● **EXERCISE AIM**
Substitute "screen assistant" for every occurrence of "GUI agent" in the rows below. Reproduce everything else without change.

(Collection entries)
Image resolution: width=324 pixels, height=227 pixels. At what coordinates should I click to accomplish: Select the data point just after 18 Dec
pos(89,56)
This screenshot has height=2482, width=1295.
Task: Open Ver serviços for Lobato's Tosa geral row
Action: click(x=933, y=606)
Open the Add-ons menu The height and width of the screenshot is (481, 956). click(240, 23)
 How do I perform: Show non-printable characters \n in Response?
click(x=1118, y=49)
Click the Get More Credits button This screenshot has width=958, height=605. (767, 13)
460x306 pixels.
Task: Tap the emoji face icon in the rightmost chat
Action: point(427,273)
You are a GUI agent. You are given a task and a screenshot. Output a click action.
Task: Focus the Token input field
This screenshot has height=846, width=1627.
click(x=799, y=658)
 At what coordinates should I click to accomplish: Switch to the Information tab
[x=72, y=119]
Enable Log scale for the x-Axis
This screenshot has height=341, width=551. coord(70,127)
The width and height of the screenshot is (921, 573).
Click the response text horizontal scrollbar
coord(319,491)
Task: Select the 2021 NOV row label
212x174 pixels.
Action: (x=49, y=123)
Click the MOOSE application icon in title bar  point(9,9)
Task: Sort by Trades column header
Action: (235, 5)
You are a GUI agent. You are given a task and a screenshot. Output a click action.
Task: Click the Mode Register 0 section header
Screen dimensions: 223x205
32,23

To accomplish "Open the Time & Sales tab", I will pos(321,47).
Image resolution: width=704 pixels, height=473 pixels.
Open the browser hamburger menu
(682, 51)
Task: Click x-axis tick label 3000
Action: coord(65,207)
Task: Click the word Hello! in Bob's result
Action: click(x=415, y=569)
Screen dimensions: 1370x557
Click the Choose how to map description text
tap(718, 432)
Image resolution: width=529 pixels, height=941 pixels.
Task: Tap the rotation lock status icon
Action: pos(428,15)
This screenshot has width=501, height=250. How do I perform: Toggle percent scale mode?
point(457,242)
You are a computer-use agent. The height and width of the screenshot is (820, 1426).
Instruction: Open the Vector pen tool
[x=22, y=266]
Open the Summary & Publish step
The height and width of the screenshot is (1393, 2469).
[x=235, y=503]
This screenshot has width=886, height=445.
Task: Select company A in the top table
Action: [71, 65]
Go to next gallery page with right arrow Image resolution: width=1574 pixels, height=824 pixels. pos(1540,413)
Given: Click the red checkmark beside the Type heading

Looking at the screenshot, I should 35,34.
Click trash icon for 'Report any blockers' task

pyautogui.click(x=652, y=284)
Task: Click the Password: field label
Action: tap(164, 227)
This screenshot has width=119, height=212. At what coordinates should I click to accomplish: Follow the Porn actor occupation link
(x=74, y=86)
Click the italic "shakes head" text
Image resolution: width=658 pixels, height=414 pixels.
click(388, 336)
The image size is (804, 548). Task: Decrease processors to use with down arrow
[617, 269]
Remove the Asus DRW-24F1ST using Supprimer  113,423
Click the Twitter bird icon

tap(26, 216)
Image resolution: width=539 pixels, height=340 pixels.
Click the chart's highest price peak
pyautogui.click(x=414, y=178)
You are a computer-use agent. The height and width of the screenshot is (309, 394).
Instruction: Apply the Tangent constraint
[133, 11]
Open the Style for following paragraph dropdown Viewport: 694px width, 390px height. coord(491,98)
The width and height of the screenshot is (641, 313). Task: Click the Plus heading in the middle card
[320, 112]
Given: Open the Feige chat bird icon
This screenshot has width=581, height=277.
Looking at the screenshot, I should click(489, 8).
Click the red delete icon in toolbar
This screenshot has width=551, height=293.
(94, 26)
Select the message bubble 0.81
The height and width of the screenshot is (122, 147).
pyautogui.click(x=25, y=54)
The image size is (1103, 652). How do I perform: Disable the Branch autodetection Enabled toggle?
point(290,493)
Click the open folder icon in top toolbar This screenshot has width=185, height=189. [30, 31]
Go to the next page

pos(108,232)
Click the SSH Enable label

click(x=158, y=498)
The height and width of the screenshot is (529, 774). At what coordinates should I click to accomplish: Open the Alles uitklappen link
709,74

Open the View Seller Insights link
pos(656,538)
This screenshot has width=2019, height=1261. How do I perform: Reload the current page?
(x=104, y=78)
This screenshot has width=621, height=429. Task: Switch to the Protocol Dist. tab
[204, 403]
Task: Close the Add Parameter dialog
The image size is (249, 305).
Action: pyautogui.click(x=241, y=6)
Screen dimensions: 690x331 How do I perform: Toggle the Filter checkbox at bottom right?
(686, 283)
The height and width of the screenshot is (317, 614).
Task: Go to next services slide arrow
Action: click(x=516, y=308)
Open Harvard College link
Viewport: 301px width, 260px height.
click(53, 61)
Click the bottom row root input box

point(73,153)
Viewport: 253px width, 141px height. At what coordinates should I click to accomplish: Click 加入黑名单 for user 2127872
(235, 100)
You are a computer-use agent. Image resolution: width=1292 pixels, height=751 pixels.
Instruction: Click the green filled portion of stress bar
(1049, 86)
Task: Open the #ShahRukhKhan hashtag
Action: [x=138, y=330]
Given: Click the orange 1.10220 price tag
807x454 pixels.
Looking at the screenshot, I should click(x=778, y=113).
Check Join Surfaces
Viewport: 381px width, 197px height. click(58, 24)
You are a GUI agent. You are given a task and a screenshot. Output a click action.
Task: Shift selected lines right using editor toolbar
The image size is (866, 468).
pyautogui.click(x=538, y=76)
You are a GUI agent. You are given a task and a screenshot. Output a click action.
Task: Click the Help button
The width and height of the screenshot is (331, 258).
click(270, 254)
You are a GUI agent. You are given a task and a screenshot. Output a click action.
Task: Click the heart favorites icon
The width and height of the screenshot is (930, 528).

● **RESULT BELOW**
Image resolution: width=324 pixels, height=227 pixels. At what coordinates should I click to accomplish: Select the data point just after 18 Dec
pos(89,56)
This screenshot has height=2482, width=1295.
Task: Open Ver serviços for Lobato's Tosa geral row
Action: click(x=933, y=606)
Open the Add-ons menu The height and width of the screenshot is (481, 956). click(240, 23)
 How do I perform: Show non-printable characters \n in Response?
click(x=1118, y=49)
Click the Get More Credits button This screenshot has width=958, height=605. (767, 13)
460x306 pixels.
Task: Tap the emoji face icon in the rightmost chat
Action: point(427,273)
You are a screen assistant. You are given a task and a screenshot. Output a click action.
Task: Focus the Token input field
This screenshot has height=846, width=1627.
click(x=799, y=658)
 At what coordinates should I click to accomplish: Switch to the Information tab
[x=72, y=119]
Enable Log scale for the x-Axis
This screenshot has height=341, width=551. coord(70,127)
The width and height of the screenshot is (921, 573).
Click the response text horizontal scrollbar
coord(319,491)
Task: Select the 2021 NOV row label
212x174 pixels.
Action: (x=49, y=123)
Click the MOOSE application icon in title bar  point(9,9)
Task: Sort by Trades column header
Action: (235, 5)
You are a screen assistant. You are given a task and a screenshot. Output a click action.
Task: Click the Mode Register 0 section header
Screen dimensions: 223x205
32,23

To accomplish "Open the Time & Sales tab", I will pos(321,47).
Image resolution: width=704 pixels, height=473 pixels.
Open the browser hamburger menu
(682, 51)
Task: Click x-axis tick label 3000
Action: coord(65,207)
Task: Click the word Hello! in Bob's result
Action: click(x=415, y=569)
Screen dimensions: 1370x557
Click the Choose how to map description text
tap(718, 432)
Image resolution: width=529 pixels, height=941 pixels.
Task: Tap the rotation lock status icon
Action: pos(428,15)
This screenshot has width=501, height=250. How do I perform: Toggle percent scale mode?
point(457,242)
You are a computer-use agent. The height and width of the screenshot is (820, 1426).
Instruction: Open the Vector pen tool
[x=22, y=266]
Open the Summary & Publish step
The height and width of the screenshot is (1393, 2469).
[x=235, y=503]
This screenshot has width=886, height=445.
Task: Select company A in the top table
Action: [71, 65]
Go to next gallery page with right arrow Image resolution: width=1574 pixels, height=824 pixels. pos(1540,413)
Given: Click the red checkmark beside the Type heading

Looking at the screenshot, I should 35,34.
Click trash icon for 'Report any blockers' task

pyautogui.click(x=652, y=284)
Task: Click the Password: field label
Action: tap(164, 227)
This screenshot has width=119, height=212. At what coordinates should I click to accomplish: Follow the Porn actor occupation link
(x=74, y=86)
Click the italic "shakes head" text
Image resolution: width=658 pixels, height=414 pixels.
click(388, 336)
The image size is (804, 548). Task: Decrease processors to use with down arrow
[617, 269]
Remove the Asus DRW-24F1ST using Supprimer  113,423
Click the Twitter bird icon

tap(26, 216)
Image resolution: width=539 pixels, height=340 pixels.
Click the chart's highest price peak
pyautogui.click(x=414, y=178)
You are a computer-use agent. The height and width of the screenshot is (309, 394).
Instruction: Apply the Tangent constraint
[133, 11]
Open the Style for following paragraph dropdown Viewport: 694px width, 390px height. coord(491,98)
The width and height of the screenshot is (641, 313). Task: Click the Plus heading in the middle card
[320, 112]
Given: Open the Feige chat bird icon
This screenshot has width=581, height=277.
Looking at the screenshot, I should click(489, 8).
Click the red delete icon in toolbar
This screenshot has width=551, height=293.
(94, 26)
Select the message bubble 0.81
The height and width of the screenshot is (122, 147).
pyautogui.click(x=25, y=54)
The image size is (1103, 652). How do I perform: Disable the Branch autodetection Enabled toggle?
point(290,493)
Click the open folder icon in top toolbar This screenshot has width=185, height=189. [30, 31]
Go to the next page

pos(108,232)
Click the SSH Enable label

click(x=158, y=498)
The height and width of the screenshot is (529, 774). At what coordinates should I click to accomplish: Open the Alles uitklappen link
709,74

Open the View Seller Insights link
pos(656,538)
This screenshot has width=2019, height=1261. How do I perform: Reload the current page?
(x=104, y=78)
This screenshot has width=621, height=429. Task: Switch to the Protocol Dist. tab
[204, 403]
Task: Close the Add Parameter dialog
The image size is (249, 305).
Action: pyautogui.click(x=241, y=6)
Screen dimensions: 690x331 How do I perform: Toggle the Filter checkbox at bottom right?
(686, 283)
The height and width of the screenshot is (317, 614).
Task: Go to next services slide arrow
Action: click(x=516, y=308)
Open Harvard College link
Viewport: 301px width, 260px height.
click(53, 61)
Click the bottom row root input box

point(73,153)
Viewport: 253px width, 141px height. At what coordinates should I click to accomplish: Click 加入黑名单 for user 2127872
(235, 100)
You are a computer-use agent. Image resolution: width=1292 pixels, height=751 pixels.
Instruction: Click the green filled portion of stress bar
(1049, 86)
Task: Open the #ShahRukhKhan hashtag
Action: [x=138, y=330]
Given: Click the orange 1.10220 price tag
807x454 pixels.
Looking at the screenshot, I should click(x=778, y=113).
Check Join Surfaces
Viewport: 381px width, 197px height. click(58, 24)
You are a screen assistant. You are given a task and a screenshot. Output a click action.
Task: Shift selected lines right using editor toolbar
The image size is (866, 468).
pyautogui.click(x=538, y=76)
You are a screen assistant. You are given a task and a screenshot. Output a click action.
Task: Click the Help button
The width and height of the screenshot is (331, 258).
click(270, 254)
You are a screen assistant. You are given a task and a screenshot. Output a click action.
Task: Click the heart favorites icon
The width and height of the screenshot is (930, 528).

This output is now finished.